(Beginning of Recorded data)
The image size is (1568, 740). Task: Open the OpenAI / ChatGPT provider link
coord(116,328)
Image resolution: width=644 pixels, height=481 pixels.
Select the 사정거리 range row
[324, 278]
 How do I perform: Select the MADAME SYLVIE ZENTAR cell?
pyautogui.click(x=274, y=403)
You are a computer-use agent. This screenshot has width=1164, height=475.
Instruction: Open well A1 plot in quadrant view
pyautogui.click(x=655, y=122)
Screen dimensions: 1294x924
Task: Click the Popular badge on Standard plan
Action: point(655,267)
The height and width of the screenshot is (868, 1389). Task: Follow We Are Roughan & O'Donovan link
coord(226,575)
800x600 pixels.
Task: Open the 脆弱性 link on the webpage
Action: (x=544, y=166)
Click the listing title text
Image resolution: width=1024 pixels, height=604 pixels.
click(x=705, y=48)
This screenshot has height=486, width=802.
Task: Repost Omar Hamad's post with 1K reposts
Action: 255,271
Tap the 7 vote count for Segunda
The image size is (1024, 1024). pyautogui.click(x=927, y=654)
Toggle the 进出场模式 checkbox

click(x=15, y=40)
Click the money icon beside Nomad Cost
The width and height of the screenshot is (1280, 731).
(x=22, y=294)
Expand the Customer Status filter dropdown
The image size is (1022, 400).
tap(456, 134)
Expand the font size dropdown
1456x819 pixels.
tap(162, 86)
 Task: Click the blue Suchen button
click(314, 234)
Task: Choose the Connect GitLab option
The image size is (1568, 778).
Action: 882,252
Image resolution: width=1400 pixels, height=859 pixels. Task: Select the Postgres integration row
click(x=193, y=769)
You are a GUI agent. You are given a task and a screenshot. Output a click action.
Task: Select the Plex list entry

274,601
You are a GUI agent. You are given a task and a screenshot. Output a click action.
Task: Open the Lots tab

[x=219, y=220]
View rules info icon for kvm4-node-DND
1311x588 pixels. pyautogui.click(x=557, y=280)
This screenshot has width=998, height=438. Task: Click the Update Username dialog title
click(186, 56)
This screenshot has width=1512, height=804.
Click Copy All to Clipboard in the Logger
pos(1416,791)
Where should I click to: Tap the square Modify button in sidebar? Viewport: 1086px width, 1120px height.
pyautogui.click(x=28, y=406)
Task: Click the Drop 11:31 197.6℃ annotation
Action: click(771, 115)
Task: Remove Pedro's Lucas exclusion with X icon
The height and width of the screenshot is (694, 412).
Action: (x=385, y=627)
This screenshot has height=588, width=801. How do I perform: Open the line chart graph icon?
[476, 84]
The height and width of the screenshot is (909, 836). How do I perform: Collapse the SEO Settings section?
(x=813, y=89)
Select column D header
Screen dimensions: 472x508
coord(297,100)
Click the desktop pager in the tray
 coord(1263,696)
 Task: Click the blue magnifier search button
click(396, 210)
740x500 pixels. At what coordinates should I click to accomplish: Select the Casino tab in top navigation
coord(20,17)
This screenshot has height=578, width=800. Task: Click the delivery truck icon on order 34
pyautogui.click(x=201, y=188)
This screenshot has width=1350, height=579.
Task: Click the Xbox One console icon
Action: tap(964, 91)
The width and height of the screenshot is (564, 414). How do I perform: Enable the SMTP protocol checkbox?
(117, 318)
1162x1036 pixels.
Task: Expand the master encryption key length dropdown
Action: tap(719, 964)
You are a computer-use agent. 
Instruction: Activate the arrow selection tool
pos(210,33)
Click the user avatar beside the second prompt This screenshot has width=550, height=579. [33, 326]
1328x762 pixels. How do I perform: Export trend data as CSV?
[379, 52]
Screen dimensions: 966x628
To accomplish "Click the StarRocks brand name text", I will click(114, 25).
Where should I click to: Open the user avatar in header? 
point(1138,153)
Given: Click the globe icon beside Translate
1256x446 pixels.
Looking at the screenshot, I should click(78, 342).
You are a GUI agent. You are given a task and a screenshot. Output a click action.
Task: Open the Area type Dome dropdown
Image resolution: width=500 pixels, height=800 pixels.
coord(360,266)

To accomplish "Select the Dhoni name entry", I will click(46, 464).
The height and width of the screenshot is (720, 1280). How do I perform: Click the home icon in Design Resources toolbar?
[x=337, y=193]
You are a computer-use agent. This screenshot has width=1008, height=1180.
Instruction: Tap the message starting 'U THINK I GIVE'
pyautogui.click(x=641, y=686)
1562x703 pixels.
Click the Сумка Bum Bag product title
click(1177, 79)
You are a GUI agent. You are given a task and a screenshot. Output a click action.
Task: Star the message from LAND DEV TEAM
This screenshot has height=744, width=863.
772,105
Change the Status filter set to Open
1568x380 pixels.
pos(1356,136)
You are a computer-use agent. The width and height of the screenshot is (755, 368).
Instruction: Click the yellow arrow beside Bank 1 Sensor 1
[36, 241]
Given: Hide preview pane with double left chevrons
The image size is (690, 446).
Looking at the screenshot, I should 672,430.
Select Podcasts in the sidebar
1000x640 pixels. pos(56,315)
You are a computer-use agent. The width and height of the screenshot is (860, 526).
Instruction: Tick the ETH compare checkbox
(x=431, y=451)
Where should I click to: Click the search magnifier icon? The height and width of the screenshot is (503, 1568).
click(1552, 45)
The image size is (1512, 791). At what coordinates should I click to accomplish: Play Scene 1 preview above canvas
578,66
(End of Recorded data)
Exercise details
Look through the records above for the string "will", then copy every line that has it.

Written response
To accomplish "Click the StarRocks brand name text", I will click(114, 25).
To accomplish "Select the Dhoni name entry", I will click(46, 464).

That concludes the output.